• DIRECTIVE: Output the data below from the line containing "1120x513 pixels." up to and including the line containing "Action: 1213,537", reproduced exactly with nothing else.

• SOURCE RECORDS:

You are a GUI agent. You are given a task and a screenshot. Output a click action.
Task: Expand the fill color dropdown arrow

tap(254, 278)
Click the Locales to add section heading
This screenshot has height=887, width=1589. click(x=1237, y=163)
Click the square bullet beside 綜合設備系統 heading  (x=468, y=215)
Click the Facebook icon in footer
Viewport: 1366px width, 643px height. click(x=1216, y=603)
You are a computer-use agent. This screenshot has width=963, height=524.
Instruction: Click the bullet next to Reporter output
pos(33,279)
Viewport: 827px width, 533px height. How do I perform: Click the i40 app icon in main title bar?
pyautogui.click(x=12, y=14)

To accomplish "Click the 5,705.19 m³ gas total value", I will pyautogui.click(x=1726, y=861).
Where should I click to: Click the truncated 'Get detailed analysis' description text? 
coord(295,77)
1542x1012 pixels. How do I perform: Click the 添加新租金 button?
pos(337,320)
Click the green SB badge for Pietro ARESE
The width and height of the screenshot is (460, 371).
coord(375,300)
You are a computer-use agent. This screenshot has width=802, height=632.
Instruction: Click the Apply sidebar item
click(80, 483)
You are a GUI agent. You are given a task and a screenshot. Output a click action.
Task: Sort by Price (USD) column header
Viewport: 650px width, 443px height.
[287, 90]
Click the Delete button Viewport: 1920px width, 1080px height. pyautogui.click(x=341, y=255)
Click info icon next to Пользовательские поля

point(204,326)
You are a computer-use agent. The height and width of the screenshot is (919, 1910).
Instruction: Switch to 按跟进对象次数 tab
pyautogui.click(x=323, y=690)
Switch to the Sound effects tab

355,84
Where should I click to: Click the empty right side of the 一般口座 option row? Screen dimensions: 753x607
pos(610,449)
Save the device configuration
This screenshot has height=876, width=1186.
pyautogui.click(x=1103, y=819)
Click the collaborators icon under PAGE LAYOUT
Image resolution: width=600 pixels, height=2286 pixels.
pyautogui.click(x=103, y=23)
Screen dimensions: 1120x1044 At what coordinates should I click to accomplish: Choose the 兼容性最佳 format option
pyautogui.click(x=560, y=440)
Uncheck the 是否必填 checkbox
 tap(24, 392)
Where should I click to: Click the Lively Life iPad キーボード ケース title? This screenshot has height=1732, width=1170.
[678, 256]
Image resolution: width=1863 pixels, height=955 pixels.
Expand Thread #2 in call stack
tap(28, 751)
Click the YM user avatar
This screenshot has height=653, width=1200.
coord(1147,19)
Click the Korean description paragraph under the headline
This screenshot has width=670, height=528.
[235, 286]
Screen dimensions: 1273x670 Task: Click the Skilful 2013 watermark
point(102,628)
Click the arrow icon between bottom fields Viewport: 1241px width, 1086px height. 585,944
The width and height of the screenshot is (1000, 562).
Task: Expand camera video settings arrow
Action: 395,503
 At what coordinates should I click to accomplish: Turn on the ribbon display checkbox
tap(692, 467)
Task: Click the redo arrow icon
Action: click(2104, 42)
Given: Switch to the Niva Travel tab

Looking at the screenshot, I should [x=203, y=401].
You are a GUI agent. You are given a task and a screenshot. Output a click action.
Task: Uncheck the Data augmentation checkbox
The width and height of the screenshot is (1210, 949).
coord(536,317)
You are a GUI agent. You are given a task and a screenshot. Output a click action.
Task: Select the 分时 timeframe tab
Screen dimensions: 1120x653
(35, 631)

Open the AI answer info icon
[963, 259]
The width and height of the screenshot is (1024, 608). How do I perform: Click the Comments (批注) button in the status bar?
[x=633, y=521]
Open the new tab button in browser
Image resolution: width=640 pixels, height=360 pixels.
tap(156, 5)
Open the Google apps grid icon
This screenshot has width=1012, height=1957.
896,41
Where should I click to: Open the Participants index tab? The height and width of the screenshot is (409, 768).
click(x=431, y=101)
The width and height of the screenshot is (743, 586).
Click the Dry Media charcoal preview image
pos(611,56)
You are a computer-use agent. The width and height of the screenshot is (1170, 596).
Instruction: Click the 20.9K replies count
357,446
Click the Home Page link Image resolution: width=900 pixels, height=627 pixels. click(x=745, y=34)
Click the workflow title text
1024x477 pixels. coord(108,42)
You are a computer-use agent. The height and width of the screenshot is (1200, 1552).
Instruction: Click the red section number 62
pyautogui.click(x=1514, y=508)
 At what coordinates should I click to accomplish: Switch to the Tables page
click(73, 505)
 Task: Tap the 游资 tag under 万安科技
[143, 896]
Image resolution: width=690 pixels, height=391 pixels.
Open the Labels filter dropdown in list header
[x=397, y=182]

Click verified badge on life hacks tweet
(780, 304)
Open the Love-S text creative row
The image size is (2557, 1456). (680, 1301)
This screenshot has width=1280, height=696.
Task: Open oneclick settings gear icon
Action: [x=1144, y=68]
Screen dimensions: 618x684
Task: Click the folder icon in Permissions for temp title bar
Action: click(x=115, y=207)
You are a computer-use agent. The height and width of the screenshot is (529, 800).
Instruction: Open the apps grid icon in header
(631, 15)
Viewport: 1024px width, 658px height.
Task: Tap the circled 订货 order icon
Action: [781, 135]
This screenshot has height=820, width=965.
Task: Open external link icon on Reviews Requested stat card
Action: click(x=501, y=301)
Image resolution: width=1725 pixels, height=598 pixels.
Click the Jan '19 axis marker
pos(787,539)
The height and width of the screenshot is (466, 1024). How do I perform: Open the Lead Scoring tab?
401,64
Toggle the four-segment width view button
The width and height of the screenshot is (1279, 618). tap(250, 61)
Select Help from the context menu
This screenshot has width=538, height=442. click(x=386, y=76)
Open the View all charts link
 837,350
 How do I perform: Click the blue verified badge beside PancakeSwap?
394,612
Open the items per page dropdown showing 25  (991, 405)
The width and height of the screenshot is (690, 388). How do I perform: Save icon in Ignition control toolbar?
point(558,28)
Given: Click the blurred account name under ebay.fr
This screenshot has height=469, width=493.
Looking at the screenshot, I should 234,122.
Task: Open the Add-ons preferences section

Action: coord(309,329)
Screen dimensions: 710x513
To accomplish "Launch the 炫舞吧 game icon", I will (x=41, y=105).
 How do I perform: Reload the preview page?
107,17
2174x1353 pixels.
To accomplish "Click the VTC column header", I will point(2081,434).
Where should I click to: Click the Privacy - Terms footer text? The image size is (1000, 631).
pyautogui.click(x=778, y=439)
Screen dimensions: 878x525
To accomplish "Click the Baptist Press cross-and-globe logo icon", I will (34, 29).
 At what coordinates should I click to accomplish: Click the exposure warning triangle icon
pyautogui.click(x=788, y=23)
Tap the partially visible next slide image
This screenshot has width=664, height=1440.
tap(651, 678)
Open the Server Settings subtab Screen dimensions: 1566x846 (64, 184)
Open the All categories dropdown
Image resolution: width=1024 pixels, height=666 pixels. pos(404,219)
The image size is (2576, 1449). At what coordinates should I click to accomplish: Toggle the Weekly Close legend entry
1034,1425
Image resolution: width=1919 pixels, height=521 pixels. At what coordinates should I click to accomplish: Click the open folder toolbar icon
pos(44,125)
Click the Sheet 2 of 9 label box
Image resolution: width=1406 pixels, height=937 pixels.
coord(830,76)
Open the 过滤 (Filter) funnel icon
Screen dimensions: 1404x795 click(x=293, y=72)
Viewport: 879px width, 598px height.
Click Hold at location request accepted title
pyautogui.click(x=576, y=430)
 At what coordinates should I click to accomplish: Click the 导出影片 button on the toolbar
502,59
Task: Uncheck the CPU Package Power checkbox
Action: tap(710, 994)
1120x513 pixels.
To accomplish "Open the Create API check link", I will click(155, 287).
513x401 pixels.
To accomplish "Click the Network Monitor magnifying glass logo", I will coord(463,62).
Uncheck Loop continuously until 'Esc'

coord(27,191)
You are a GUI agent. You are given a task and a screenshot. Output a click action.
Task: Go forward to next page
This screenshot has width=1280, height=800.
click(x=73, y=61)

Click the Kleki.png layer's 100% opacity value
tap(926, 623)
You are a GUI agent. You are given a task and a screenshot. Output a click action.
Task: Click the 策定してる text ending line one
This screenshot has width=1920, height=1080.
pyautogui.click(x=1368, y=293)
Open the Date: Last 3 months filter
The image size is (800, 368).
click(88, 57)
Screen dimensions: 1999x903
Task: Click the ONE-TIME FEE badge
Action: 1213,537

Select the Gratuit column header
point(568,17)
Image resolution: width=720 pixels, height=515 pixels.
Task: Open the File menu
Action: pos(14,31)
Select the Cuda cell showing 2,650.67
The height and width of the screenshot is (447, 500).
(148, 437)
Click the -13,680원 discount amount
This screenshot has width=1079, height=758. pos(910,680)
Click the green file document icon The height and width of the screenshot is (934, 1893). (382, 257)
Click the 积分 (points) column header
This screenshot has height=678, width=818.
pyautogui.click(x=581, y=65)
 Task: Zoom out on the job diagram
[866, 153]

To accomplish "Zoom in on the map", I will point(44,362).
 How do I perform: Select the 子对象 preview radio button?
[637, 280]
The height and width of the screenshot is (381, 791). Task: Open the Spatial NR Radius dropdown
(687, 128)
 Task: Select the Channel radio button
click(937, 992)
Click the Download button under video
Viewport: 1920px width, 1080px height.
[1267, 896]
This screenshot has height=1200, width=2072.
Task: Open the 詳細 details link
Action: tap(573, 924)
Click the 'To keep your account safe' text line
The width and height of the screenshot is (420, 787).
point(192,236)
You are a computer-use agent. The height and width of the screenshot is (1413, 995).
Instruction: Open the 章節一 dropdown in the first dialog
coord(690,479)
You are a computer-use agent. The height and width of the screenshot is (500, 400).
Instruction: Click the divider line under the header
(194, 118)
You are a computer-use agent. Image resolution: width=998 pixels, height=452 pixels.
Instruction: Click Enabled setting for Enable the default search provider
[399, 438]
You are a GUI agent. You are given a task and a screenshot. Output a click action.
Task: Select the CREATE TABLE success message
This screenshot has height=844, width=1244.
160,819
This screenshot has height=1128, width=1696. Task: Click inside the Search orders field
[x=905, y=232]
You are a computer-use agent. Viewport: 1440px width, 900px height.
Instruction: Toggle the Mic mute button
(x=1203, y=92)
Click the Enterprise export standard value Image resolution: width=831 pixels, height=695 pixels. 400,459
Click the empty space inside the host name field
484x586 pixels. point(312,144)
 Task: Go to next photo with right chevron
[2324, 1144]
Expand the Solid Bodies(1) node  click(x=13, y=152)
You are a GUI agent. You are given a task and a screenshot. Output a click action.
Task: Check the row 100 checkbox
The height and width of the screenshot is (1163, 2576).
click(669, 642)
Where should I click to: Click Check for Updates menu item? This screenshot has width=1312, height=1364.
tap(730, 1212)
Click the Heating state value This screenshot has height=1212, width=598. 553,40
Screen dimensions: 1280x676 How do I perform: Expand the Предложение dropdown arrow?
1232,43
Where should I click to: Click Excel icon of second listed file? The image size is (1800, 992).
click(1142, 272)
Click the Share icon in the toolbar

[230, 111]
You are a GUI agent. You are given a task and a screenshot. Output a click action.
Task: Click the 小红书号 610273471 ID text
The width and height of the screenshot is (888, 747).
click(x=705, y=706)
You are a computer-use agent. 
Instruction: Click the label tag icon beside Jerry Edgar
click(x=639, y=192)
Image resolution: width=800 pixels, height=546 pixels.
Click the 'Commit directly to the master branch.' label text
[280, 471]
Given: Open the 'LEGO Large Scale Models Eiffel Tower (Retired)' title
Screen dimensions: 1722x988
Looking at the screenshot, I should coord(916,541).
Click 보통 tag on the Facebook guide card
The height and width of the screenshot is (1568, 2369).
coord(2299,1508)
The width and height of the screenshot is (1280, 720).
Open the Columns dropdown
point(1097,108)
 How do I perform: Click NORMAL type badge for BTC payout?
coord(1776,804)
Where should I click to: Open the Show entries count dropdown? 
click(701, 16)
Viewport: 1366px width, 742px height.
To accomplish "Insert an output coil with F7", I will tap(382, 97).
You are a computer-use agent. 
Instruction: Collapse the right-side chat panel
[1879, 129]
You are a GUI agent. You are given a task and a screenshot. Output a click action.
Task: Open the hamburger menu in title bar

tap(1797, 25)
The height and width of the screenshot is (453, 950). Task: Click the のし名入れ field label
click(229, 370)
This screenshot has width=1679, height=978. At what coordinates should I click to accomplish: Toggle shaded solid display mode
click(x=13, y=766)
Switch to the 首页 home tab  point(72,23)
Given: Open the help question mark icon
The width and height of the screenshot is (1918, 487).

• PROBLEM SOLUTION:
1120x513 pixels.
To accomplish "Open the Create API check link", I will click(155, 287).
513x401 pixels.
To accomplish "Click the Network Monitor magnifying glass logo", I will coord(463,62).
Uncheck Loop continuously until 'Esc'

coord(27,191)
You are a GUI agent. You are given a task and a screenshot. Output a click action.
Task: Go forward to next page
This screenshot has width=1280, height=800.
click(x=73, y=61)

Click the Kleki.png layer's 100% opacity value
tap(926, 623)
You are a GUI agent. You are given a task and a screenshot. Output a click action.
Task: Click the 策定してる text ending line one
This screenshot has width=1920, height=1080.
pyautogui.click(x=1368, y=293)
Open the Date: Last 3 months filter
The image size is (800, 368).
click(88, 57)
Screen dimensions: 1999x903
Task: Click the ONE-TIME FEE badge
Action: 1213,537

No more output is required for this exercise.